Guy Geltner is Professor of Medieval History at the University of Amsterdam. Mainly focused on Western Europe in the 13th and 14th centuries, my primary interests lie in the shifting boundaries of social order and disorder and the ways in which individuals, societies, and polities have sought to create, protect, and at times ignore them. Much of my work is based on records excavated from Italian city-state archives, which means that many of the questions I deal with concern an urban context. Both before and after the publication of my first book, The Medieval Prison: A Social History (2008), I have had a strong interest in the history, anthropology, and sociology of punishment, which led me to challenge some prevalent distinctions between modern and pre-modern practices. My most recent exploration in this field concerns the original creation of female wards in pre-modern prisons, and what that can tell us about the relations between gender, deviance, and punishment. My second monograph, The Making of Medieval Antifraternalism: Polemic, Violence, Deviance, and Remembrance (2012), is a study of opposition to the medieval mendicant orders and its role in mendicant memory.
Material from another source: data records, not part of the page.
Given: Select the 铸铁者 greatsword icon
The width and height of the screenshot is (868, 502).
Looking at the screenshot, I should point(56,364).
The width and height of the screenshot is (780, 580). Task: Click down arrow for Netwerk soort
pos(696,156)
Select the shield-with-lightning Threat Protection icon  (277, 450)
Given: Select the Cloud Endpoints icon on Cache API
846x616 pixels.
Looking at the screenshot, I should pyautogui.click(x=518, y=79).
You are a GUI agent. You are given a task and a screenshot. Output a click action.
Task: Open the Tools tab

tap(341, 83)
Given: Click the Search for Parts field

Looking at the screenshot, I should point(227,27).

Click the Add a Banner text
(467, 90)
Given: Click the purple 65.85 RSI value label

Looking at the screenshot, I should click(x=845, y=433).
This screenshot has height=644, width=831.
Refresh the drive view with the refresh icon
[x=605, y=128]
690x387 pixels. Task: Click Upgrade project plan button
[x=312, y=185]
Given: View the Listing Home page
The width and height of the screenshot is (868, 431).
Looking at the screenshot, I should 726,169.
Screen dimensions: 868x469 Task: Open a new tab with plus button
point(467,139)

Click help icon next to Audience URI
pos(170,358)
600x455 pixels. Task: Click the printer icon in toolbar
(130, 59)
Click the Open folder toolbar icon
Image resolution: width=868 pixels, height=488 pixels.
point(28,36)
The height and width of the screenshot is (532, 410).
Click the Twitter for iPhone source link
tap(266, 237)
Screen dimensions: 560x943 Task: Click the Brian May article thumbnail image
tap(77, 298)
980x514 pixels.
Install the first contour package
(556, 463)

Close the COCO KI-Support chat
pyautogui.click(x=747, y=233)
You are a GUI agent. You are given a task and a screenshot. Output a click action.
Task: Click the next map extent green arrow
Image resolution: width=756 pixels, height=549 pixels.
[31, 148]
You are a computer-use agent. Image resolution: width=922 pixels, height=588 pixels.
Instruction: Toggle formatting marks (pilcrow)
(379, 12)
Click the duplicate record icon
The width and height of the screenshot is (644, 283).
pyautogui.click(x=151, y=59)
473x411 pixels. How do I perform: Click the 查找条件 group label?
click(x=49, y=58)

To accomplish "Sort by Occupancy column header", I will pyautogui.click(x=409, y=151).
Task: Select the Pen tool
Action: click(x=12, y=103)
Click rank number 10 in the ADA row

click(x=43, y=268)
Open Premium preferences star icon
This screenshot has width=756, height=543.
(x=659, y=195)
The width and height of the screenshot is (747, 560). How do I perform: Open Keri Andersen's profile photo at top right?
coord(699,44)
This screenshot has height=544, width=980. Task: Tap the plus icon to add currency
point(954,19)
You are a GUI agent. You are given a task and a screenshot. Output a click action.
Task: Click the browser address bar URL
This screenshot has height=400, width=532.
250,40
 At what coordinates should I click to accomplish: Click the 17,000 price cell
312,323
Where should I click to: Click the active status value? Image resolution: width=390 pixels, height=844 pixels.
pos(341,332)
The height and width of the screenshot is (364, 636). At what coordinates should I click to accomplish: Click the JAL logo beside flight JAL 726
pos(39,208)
It explores resistance to friars in literature, church doctrine, civic law, and social action, and questions the traditional parallels drawn between the brethren's negative reception and other forms of coeval and later anticlericalism. Two further interests I am pursuing are the history of pre-modern public health, especially urban preventative measures, and the history of corruption in both civic and ecclesiastical milieus. Both topics are new to me as research fields, but I have begun publishing on the former, while the latter topic will be developed in the context of an FP7 project on anti-corruption funded by the European Commission.